Objective: In children with acute CNS infection, management of raised intracranial pressure improves mortality and neuromorbidity. We compared cerebral perfusion pressure-targeted approach with the conventional intracranial pressure-targeted approach to treat raised intracranial pressure in these children.
Design: Prospective open-label randomized controlled trial.
Setting: PICU in a tertiary care academic institute.
Patients: Hundred ten children (1-12 yr) with acute CNS infections having raised intracranial pressure and a modified Glasgow Coma Scale score less than or equal to 8 were enrolled.
Interventions: Patients were randomized to receive either cerebral perfusion pressure-targeted therapy (n = 55) (maintaining cerebral perfusion pressure ≥ 60 mm Hg, using normal saline bolus and vasoactive therapy-dopamine, and if needed noradrenaline) or intracranial pressure-targeted therapy (n = 55) (maintaining intracranial pressure < 20 mm Hg using osmotherapy while ensuring normal blood pressure). The primary outcome was mortality up to 90 days after discharge from PICU. Secondary outcome was modified Glasgow Coma Scale score at 72 hours after enrollment, length of PICU stay, duration of mechanical ventilation, and hearing deficit and functional neurodisability at discharge and 90-day follow-up.

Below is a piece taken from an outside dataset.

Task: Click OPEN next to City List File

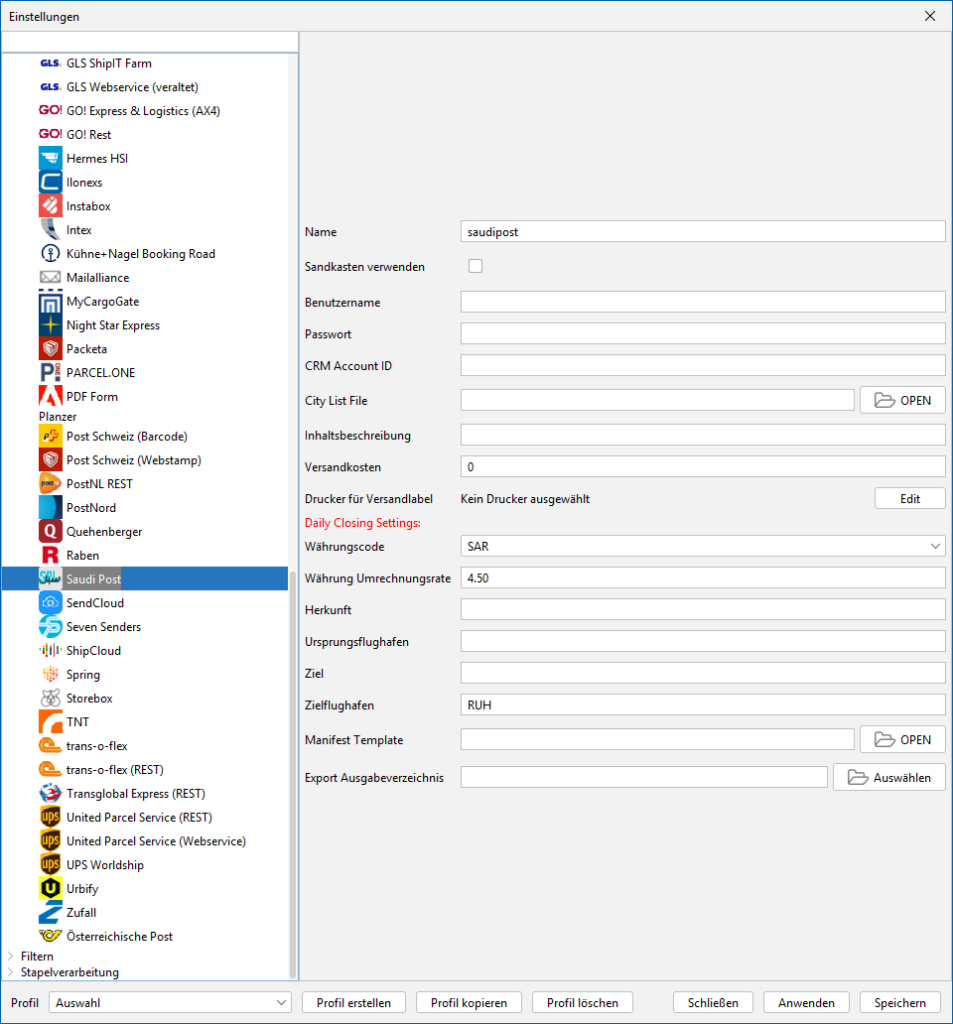Action: click(x=902, y=400)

Measurements and main results: A 90-day mortality in intracranial pressure group (38.2%) was significantly higher than cerebral perfusion pressure group (18.2%; relative risk = 2.1; 95% CI, 1.09-4.04; p = 0.020). The cerebral perfusion pressure group in comparison with intracranial pressure group had significantly higher median (interquartile range) modified Glasgow Coma Scale score at 72 hours (10 [8-11] vs 7 [4-9], p < 0.001), shorter length of PICU stay (13 d [10.8-15.2 d] vs. 18 d [14.5-21.5 d], p = 0.002) and mechanical ventilation (7.5 d [5.4-9.6 d] vs. 11.5 d [9.5-13.5 d], p = 0.003), lower prevalence of hearing deficit (8.9% vs 37.1%; relative risk = 0.69; 95% CI, 0.53-0.90; p = 0.005), and neurodisability at discharge from PICU (53.3% vs. 82.9%; relative risk = 0.37; 95% CI, 0.17-0.81; p = 0.005) and 90 days after discharge (37.8% vs. 70.6%; relative risk = 0.47; 95% CI, 0.27-0.83; p = 0.004).

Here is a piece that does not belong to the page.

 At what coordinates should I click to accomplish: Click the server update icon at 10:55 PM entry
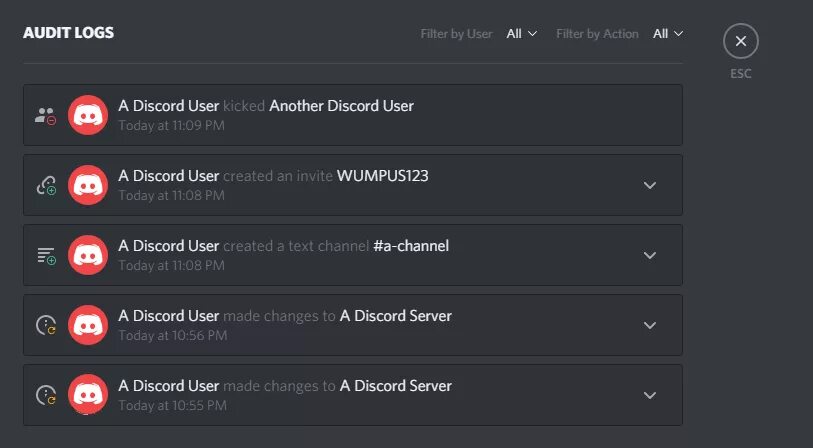[46, 395]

Conclusion: Cerebral perfusion pressure-targeted therapy, which relied on more frequent use of vasopressors and lesser use of hyperventilation and osmotherapy, was superior to intracranial pressure-targeted therapy for management of raised intracranial pressure in children with acute CNS infection in reducing mortality and morbidity.